_What the exercise asks_
When you write out the records, keep every line exactly as it is.

Working data: Begin

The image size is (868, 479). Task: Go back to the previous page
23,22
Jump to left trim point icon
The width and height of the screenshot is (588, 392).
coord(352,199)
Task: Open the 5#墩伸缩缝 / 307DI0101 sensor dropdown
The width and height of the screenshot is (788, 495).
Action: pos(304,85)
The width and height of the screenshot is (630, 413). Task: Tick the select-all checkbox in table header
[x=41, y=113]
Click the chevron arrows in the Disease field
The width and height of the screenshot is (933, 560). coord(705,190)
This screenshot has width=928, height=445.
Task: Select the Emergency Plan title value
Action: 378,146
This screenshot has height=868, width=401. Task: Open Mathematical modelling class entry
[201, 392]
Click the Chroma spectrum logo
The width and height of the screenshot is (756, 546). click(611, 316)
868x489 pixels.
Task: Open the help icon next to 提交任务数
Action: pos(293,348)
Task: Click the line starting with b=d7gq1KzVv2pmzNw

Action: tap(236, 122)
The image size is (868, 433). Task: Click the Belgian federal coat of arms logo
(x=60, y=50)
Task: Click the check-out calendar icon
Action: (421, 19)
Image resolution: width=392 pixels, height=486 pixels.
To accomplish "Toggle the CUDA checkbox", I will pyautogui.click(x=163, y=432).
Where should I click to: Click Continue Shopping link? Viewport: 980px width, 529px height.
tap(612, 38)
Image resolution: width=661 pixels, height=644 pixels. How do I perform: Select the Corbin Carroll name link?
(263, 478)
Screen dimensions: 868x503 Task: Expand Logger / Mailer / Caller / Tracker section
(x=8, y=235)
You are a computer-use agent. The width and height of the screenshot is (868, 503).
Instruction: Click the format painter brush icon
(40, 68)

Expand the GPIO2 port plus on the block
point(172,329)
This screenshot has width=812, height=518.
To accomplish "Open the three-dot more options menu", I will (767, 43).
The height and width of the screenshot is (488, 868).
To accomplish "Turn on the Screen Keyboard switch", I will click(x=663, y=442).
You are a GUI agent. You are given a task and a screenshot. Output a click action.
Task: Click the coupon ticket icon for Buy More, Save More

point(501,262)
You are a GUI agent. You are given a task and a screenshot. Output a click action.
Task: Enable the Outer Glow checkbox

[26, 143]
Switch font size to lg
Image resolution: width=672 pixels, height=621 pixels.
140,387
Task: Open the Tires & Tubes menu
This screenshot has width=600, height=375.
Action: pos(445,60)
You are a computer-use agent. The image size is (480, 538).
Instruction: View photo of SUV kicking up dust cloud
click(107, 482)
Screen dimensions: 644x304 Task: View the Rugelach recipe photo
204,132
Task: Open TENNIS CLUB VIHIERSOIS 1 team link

Working data: End

_Exercise output_
The image size is (868, 479). Task: Go back to the previous page
23,22
Jump to left trim point icon
The width and height of the screenshot is (588, 392).
coord(352,199)
Task: Open the 5#墩伸缩缝 / 307DI0101 sensor dropdown
The width and height of the screenshot is (788, 495).
Action: pos(304,85)
The width and height of the screenshot is (630, 413). Task: Tick the select-all checkbox in table header
[x=41, y=113]
Click the chevron arrows in the Disease field
The width and height of the screenshot is (933, 560). coord(705,190)
This screenshot has width=928, height=445.
Task: Select the Emergency Plan title value
Action: 378,146
This screenshot has height=868, width=401. Task: Open Mathematical modelling class entry
[201, 392]
Click the Chroma spectrum logo
The width and height of the screenshot is (756, 546). click(611, 316)
868x489 pixels.
Task: Open the help icon next to 提交任务数
Action: pos(293,348)
Task: Click the line starting with b=d7gq1KzVv2pmzNw

Action: tap(236, 122)
The image size is (868, 433). Task: Click the Belgian federal coat of arms logo
(x=60, y=50)
Task: Click the check-out calendar icon
Action: (421, 19)
Image resolution: width=392 pixels, height=486 pixels.
To accomplish "Toggle the CUDA checkbox", I will pyautogui.click(x=163, y=432).
Where should I click to: Click Continue Shopping link? Viewport: 980px width, 529px height.
tap(612, 38)
Image resolution: width=661 pixels, height=644 pixels. How do I perform: Select the Corbin Carroll name link?
(263, 478)
Screen dimensions: 868x503 Task: Expand Logger / Mailer / Caller / Tracker section
(x=8, y=235)
You are a computer-use agent. The width and height of the screenshot is (868, 503).
Instruction: Click the format painter brush icon
(40, 68)

Expand the GPIO2 port plus on the block
point(172,329)
This screenshot has width=812, height=518.
To accomplish "Open the three-dot more options menu", I will (767, 43).
The height and width of the screenshot is (488, 868).
To accomplish "Turn on the Screen Keyboard switch", I will click(x=663, y=442).
You are a GUI agent. You are given a task and a screenshot. Output a click action.
Task: Click the coupon ticket icon for Buy More, Save More

point(501,262)
You are a GUI agent. You are given a task and a screenshot. Output a click action.
Task: Enable the Outer Glow checkbox

[26, 143]
Switch font size to lg
Image resolution: width=672 pixels, height=621 pixels.
140,387
Task: Open the Tires & Tubes menu
This screenshot has width=600, height=375.
Action: pos(445,60)
You are a computer-use agent. The image size is (480, 538).
Instruction: View photo of SUV kicking up dust cloud
click(107, 482)
Screen dimensions: 644x304 Task: View the Rugelach recipe photo
204,132
Task: Open TENNIS CLUB VIHIERSOIS 1 team link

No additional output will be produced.